What are the negative implications of unconscious bias?

Everyone has unconscious biases and unfortunately, they can be based on stereotypes and prejudices that people may not even realise they have. It is important to be aware of unconscious bias and the negative and exclusive effect it can have on decisions in recruitment, promotion, staff development and recognition. 

If ignored, it can lead to the cyclical effect of the same apparent ‘types’ of people being promoted and recruited and, in turn, lead to a less diverse workforce. Employers can overlook talented workers and instead favour those who share their own characteristics or views.

Where unconscious bias is against a protected characteristic, it can be discriminatory. For example, if during a recruitment process an employer overlooks a candidate who is a different gender or race to them and appoints someone who is the same gender or race, this could be discriminatory.
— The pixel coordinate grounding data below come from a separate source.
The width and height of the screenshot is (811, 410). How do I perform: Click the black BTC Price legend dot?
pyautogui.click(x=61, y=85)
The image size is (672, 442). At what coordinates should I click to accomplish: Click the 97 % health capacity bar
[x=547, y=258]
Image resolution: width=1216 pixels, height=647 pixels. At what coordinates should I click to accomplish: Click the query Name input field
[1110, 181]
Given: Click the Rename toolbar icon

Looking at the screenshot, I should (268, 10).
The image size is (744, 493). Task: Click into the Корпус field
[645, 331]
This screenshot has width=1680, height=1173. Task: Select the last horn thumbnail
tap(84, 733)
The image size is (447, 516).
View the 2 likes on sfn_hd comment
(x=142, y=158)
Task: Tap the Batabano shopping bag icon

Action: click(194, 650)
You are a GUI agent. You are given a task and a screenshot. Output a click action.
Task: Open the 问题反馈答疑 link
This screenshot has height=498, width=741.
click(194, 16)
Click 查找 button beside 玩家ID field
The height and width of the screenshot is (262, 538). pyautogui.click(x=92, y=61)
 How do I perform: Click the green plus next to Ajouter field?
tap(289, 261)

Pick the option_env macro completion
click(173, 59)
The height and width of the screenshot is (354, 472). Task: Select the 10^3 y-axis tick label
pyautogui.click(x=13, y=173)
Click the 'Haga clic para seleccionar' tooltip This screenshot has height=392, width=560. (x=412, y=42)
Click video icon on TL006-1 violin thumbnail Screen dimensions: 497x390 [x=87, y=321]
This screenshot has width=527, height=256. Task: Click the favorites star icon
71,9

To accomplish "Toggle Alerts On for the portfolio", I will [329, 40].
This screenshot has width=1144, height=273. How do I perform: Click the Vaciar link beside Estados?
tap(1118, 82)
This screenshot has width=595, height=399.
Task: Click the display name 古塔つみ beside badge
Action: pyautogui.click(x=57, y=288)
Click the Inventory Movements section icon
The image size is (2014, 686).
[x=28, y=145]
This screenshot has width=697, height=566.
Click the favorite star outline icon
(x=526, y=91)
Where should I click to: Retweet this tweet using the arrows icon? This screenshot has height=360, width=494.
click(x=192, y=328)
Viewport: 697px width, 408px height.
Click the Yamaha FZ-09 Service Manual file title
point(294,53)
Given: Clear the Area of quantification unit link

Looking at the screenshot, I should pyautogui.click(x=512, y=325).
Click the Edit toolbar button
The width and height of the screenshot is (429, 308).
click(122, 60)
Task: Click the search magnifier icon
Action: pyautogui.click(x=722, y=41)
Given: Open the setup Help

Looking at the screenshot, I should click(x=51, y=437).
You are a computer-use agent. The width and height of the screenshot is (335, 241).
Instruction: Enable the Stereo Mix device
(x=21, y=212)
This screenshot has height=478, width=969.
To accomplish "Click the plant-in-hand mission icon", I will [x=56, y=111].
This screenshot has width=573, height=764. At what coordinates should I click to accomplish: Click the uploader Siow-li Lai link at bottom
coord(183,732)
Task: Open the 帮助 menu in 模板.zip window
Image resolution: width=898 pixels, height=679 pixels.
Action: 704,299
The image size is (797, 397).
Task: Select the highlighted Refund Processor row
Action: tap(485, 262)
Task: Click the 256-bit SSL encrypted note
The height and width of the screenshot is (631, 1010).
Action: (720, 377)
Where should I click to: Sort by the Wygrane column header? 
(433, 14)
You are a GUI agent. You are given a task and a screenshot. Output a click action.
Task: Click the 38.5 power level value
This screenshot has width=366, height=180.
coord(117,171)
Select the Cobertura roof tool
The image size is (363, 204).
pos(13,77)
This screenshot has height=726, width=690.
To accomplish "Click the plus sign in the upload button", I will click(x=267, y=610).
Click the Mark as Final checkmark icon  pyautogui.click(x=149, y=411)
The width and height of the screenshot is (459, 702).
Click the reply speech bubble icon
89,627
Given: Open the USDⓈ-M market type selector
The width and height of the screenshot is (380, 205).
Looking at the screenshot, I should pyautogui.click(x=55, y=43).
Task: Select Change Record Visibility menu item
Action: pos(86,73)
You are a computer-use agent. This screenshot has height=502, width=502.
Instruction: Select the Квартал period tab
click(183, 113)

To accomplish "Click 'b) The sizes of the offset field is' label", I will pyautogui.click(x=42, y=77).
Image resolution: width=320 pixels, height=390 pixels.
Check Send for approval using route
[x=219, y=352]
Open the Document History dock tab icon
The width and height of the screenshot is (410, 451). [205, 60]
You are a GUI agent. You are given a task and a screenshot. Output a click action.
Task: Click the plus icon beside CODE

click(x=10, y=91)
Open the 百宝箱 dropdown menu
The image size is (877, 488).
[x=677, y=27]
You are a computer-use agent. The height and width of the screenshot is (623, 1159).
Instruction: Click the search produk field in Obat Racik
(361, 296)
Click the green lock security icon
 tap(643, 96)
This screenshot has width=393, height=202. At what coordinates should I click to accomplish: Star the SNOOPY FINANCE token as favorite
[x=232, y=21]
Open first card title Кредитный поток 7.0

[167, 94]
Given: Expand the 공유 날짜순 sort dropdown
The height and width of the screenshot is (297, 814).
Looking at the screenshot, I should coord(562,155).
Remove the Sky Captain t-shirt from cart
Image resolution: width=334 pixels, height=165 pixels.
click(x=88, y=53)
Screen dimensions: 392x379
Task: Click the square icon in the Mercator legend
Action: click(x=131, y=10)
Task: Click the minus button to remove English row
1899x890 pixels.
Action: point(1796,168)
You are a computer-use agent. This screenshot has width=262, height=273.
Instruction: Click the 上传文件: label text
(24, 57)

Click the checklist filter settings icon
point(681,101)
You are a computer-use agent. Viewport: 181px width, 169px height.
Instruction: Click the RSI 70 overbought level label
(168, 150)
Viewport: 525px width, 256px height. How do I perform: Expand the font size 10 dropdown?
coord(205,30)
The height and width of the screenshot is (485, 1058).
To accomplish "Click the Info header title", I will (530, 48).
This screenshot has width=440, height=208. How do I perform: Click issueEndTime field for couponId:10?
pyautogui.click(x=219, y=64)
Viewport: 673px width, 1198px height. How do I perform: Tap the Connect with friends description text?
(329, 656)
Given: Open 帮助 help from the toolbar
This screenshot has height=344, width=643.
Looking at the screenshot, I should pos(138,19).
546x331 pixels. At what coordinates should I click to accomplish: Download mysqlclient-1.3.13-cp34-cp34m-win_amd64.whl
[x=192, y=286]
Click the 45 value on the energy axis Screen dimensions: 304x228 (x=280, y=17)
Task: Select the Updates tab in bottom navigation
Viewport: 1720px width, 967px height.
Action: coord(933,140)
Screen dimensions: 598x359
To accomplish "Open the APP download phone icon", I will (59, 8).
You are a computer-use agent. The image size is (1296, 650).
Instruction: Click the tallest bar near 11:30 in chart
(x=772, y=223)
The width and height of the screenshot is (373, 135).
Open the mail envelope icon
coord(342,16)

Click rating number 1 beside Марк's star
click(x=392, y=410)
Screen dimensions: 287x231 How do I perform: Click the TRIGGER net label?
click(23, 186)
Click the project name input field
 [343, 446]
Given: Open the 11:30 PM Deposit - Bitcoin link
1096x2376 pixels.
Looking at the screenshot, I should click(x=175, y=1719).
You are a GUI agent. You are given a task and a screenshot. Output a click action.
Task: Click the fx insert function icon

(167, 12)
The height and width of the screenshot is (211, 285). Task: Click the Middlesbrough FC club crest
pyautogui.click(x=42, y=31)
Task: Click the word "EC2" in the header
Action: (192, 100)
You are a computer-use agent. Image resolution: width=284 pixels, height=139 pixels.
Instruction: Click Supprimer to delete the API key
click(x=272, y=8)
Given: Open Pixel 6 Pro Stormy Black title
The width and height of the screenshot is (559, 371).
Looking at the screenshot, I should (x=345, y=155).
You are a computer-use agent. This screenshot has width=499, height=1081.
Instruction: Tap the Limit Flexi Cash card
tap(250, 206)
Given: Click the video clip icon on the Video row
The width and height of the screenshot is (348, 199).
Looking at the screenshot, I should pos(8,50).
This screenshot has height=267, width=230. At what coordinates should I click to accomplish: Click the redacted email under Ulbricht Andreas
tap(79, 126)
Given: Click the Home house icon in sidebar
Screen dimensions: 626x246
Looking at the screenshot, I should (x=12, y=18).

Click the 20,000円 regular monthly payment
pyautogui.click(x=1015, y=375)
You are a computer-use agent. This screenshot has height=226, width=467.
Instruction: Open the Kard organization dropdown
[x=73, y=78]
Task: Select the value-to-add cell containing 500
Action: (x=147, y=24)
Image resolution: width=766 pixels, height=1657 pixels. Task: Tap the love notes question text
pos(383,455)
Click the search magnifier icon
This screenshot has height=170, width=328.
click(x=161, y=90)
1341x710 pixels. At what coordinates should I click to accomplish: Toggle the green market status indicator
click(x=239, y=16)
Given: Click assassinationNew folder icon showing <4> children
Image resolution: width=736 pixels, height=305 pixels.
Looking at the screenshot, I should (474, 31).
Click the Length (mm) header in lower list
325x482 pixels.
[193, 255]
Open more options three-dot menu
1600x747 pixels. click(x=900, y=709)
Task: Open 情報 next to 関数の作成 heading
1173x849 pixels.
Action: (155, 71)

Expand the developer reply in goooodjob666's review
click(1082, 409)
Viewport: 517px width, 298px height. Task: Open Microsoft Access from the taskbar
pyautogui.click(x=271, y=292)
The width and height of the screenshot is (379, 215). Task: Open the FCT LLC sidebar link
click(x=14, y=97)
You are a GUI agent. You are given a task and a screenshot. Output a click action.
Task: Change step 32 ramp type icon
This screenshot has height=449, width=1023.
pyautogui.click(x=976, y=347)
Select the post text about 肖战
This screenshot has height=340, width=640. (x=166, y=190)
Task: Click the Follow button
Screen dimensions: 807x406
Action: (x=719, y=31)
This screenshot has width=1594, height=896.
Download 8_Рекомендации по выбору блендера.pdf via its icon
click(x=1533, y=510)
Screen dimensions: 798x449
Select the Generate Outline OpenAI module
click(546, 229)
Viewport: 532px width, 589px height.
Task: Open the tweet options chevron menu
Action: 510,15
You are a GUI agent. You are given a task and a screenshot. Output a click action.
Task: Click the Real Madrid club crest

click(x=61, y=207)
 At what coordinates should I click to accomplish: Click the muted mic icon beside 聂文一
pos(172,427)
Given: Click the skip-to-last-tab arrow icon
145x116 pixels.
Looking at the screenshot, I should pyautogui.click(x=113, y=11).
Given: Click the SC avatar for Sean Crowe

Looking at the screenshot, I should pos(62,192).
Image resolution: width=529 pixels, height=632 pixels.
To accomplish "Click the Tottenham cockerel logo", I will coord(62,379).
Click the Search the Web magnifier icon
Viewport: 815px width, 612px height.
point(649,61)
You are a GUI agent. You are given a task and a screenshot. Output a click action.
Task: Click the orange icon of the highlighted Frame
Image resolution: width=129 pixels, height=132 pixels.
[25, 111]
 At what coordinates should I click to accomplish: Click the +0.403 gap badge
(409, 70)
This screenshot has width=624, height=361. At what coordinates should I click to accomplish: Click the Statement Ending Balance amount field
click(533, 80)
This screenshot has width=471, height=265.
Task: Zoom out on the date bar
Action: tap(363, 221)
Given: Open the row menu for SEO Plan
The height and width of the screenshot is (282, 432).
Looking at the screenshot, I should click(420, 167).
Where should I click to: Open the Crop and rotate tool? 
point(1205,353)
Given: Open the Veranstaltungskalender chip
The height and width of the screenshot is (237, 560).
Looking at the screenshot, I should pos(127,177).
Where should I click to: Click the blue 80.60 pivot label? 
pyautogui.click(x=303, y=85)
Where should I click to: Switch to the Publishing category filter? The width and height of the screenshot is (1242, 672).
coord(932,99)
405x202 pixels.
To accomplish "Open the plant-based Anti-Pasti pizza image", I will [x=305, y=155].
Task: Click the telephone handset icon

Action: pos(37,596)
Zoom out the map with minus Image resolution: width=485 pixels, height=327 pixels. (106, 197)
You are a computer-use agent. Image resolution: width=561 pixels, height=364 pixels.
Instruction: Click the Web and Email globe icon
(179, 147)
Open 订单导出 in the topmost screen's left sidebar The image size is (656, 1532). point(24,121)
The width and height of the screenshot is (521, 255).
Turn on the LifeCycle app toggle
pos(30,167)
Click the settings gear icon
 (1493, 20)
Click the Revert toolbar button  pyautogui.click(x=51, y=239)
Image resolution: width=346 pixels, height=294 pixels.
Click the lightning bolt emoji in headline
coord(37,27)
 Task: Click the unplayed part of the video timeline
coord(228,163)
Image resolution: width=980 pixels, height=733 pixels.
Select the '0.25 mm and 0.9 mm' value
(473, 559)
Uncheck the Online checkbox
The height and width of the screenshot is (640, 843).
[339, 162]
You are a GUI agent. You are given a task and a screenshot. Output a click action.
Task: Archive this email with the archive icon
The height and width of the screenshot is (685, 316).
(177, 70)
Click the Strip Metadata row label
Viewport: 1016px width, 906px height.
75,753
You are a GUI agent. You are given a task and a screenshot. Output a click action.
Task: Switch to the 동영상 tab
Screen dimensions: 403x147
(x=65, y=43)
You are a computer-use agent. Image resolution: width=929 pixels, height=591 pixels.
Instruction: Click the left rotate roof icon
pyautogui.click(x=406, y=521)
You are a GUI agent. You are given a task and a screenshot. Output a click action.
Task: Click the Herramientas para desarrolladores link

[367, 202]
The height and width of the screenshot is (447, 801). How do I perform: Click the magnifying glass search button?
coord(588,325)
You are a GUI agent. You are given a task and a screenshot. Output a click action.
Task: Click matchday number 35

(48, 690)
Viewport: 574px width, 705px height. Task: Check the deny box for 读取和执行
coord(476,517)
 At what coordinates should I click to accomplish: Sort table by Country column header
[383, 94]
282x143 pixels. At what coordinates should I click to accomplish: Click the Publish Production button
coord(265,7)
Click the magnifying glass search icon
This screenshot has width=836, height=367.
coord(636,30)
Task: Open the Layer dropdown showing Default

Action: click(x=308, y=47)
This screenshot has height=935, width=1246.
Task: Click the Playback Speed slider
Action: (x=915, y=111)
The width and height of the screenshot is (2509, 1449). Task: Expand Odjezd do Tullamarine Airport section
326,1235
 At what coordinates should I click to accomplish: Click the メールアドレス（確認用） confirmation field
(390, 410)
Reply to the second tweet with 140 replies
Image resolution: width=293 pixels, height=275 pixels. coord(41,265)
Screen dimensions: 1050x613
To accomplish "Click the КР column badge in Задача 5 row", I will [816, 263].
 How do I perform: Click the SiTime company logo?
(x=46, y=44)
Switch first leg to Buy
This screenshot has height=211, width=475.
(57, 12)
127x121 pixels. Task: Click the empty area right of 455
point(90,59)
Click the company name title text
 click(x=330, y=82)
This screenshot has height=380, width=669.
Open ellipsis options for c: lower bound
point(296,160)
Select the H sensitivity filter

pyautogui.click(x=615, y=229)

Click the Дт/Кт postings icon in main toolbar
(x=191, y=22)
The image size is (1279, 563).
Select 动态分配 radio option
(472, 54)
Ensuring unconscious bias doesn’t jeopardise a quest for diversity

Workplace ‘Unconscious Bias Training’ (UBT) can teach participants and help to reduce the negative impact of bias on the organisation’s diversity and inclusion agenda.  

Clearly, if successful, it can also help to reduce ingrained institutional and individual instances of unlawful discrimination. It teaches participants about the disproportionately negative impact of biases on people with protected characteristics, such as women or ethnic minorities.

The aim is to educate people about the existence of unconscious bias and to make people think about their own unconscious biases.

The training should explore prejudices relating to all protected characteristics and encourage people to think about – and understand – people who are different from themselves.

It should encourage people to question the language they use, challenge individuals to question themselves on how they promote people, who gets allocated the work, the makeup of workgroups, how they recruit, who they recruit and where from. It should include senior decision-makers and encourage them to analyse the infrastructure of the organisation and the systems in place which may put barriers in place for certain people. 

Unconscious bias can lead to bullying, harassment, discrimination, people feeling excluded, being less productive and unengaged. It impacts upon recruitment decisions, employee development, impairs diversity and negatively affects staff retention rates.

Therefore, it is important for organisations to address unconscious bias in order to develop and maintain an inclusive workforce. Developing genuine awareness of how unconscious bias operates, and ways to overcome it, is essential to promoting a genuinely diverse workplace.